La novità più rilevante di un governo in linea di principio sovrano è che d’ora in avanti la resistenza interna e il terrorismo importato dal di fuori si troveranno di fronte non solo delle truppe straniere, ma anche dei soldati nazionali. La guerriglia insomma diventerà sempre più guerra civile anziché guerra di liberazione ed è da sperare che l’idea di far saltare in aria dei connazionali trovi meno consenso di quello che sembra raccogliere il terrorismo contro degli occupanti stranieri.

E tuttavia la grande scommessa che il nuovo governo deve cercare di vincere anche al fine di dimostrarsi veramente sovrano è quella di dotarsi, al meno di qui ad un anno, di un esercito e di forze di polizia proprie capaci di sostituire le truppe di occupazione e di dare al paese un minimo di sicurezza. Più la violenza continua e più c’è bisogno di una forza armata capace di contenerla. Ma più la presenza straniera dura e più la resistenza trova sostegno. Questa corsa contro il tempo per dotarsi di una milizia nazionale appare ancora oggi tuttavia un disegno più temerario che coraggioso. Il tiro al bersaglio che ormai il terrorismo esercita soprattutto contro le caserme e le divise di un esercito quasi tutto ancora da ricostruire non scalda certo l’entusiasmo di chi vuole arruolarsi.

D’altra parte il pesante investimento nella sicurezza deve essere ritagliato in mezzo a troppe altre emergenze anch’esse necessarie a recuperare il consenso della popolazione. Dalla guerra contro l’Iran di venti anni orsono ad oggi il reddito di un iracheno è crollato di cinque volte ed oggi è fra gli ultimi dei paesi arabi nonostante le sue risorse teoriche. Un iracheno su due è disoccupato ed uno su cinque vive con quelle razioni alimentari che furono concesse a suo tempo con il programma «Petrolio contro cibo». La rendita petrolifera è divorata in buona parte dal pagamento di un debito estero di 120 miliardi di dollari.

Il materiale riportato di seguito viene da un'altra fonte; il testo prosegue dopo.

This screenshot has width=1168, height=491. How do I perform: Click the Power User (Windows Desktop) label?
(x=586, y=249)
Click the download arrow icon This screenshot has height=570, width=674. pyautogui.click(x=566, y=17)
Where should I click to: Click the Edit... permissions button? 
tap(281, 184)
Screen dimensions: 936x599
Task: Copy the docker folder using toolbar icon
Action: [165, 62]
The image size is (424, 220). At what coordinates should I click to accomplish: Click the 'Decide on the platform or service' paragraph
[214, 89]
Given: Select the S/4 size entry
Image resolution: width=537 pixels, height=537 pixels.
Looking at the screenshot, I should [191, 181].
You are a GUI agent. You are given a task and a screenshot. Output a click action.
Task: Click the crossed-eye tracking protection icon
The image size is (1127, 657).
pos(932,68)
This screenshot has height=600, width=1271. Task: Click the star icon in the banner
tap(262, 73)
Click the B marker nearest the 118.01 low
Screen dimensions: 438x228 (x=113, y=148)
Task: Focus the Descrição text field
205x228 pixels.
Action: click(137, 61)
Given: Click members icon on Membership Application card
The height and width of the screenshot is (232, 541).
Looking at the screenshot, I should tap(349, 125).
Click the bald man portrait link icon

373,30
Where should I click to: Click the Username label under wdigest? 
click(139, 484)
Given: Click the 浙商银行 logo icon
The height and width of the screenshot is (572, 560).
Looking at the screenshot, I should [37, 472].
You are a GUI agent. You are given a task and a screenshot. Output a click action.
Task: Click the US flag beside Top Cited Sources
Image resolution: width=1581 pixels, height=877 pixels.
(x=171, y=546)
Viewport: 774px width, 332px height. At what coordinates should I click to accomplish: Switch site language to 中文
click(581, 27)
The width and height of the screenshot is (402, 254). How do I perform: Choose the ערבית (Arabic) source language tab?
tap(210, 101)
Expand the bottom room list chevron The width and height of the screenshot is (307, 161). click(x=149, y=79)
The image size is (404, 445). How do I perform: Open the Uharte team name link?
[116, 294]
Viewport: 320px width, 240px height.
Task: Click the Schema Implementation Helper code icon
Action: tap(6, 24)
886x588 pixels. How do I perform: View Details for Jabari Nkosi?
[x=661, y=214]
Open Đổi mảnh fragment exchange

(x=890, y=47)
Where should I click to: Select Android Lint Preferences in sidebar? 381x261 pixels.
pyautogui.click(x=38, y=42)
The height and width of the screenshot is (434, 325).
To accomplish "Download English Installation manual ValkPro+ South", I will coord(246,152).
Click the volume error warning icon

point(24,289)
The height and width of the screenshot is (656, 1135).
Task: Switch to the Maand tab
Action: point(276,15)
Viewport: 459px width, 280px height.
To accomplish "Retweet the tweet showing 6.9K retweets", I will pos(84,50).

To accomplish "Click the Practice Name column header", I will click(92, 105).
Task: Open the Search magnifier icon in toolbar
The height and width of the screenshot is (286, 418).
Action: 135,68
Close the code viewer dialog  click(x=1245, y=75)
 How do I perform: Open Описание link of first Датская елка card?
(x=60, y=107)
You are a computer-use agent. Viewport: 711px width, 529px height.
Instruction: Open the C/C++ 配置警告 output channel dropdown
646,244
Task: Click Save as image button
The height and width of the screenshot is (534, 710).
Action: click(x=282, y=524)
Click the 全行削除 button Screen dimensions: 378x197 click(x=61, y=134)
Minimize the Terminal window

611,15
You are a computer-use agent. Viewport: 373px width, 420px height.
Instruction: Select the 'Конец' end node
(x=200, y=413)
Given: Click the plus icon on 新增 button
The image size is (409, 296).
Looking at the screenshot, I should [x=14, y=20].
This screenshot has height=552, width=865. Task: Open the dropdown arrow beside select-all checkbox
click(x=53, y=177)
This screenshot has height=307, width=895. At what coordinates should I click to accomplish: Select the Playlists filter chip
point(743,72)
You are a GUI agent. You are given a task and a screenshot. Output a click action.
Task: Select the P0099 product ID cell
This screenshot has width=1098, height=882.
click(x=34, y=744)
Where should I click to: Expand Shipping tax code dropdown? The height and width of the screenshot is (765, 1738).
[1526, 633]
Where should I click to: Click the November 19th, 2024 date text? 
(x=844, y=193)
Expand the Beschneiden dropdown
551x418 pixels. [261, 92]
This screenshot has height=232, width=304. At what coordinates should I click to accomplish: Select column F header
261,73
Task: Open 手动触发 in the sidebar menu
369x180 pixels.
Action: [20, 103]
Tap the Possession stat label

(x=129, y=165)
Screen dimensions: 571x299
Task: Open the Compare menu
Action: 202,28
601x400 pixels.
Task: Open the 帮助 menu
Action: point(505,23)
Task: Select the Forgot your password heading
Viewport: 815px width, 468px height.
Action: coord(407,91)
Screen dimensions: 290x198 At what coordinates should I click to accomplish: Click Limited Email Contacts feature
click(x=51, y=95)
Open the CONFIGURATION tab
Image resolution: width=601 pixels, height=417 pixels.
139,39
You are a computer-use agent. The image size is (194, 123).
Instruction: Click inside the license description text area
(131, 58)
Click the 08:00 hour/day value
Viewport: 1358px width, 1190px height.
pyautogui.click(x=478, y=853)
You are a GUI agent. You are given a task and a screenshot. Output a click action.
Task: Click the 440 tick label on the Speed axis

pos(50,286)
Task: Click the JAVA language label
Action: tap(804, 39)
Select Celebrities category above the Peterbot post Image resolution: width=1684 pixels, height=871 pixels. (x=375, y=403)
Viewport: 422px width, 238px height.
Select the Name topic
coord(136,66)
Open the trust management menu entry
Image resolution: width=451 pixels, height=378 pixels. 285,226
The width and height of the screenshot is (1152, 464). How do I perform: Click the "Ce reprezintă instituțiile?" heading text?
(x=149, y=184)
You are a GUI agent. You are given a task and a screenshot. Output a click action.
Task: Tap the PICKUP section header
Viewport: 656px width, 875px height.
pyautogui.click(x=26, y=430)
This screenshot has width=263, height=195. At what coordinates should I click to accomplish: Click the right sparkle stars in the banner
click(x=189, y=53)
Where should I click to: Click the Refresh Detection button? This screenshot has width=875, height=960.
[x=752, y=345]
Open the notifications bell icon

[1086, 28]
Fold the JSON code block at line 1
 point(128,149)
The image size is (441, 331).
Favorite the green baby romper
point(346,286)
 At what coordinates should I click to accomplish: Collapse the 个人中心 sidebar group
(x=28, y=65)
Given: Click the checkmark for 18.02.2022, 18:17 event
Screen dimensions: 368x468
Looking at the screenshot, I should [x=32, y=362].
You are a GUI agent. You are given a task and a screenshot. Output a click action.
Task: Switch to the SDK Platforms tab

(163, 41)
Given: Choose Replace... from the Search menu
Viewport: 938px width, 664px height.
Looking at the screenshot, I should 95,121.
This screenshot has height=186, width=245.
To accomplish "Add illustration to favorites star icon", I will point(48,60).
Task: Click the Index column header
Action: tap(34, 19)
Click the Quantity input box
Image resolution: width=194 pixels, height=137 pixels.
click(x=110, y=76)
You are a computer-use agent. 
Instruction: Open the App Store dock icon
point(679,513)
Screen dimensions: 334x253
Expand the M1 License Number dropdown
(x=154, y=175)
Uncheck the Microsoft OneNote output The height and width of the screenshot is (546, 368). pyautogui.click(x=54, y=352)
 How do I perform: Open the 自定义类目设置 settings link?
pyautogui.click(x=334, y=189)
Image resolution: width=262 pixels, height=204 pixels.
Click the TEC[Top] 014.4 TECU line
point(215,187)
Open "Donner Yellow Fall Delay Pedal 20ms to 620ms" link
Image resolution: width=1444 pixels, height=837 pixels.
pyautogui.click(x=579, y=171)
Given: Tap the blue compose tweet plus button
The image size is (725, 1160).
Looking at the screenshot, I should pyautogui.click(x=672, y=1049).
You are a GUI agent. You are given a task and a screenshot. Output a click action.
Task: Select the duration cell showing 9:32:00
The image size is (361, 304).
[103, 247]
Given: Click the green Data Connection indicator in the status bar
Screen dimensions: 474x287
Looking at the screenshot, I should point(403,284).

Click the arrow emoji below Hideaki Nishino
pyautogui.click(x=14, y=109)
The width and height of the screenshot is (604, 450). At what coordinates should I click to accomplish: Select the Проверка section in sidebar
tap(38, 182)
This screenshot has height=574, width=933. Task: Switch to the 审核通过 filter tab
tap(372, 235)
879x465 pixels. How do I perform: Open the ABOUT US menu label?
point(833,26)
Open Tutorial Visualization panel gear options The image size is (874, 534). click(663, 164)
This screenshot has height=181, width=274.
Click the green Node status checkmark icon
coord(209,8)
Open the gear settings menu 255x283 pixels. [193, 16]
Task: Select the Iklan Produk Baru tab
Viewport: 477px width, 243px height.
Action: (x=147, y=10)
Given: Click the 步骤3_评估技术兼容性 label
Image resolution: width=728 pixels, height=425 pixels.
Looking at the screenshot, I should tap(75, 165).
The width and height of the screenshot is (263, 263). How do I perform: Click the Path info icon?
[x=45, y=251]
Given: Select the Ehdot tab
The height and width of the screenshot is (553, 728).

Ma il problema più drammatico è che nemmeno la ricostruzione del paese appare possibile in queste condizioni di estrema insicurezza e di guerriglia endemica. Lo spettacolo atroce degli ostaggi stranieri decapitati sta mettendo in fuga anche le prime imprese straniere che erano giunte sul posto per riattivare le infrastrutture del paese. Lo sfruttamento del petrolio a sua volta deve far fronte ai continui sabotaggi degli oleodotti.

Così le armi possono dire sì o no perfino agli interventi umanitari e in fondo tutta la partita si gioca sulla capacità del nuovo governo di apparire sempre più autonomo dagli occupanti e di accumulare consenso mettendosi in sintonia con una sensibilità nazionale che si sente oggi profondamente ferita.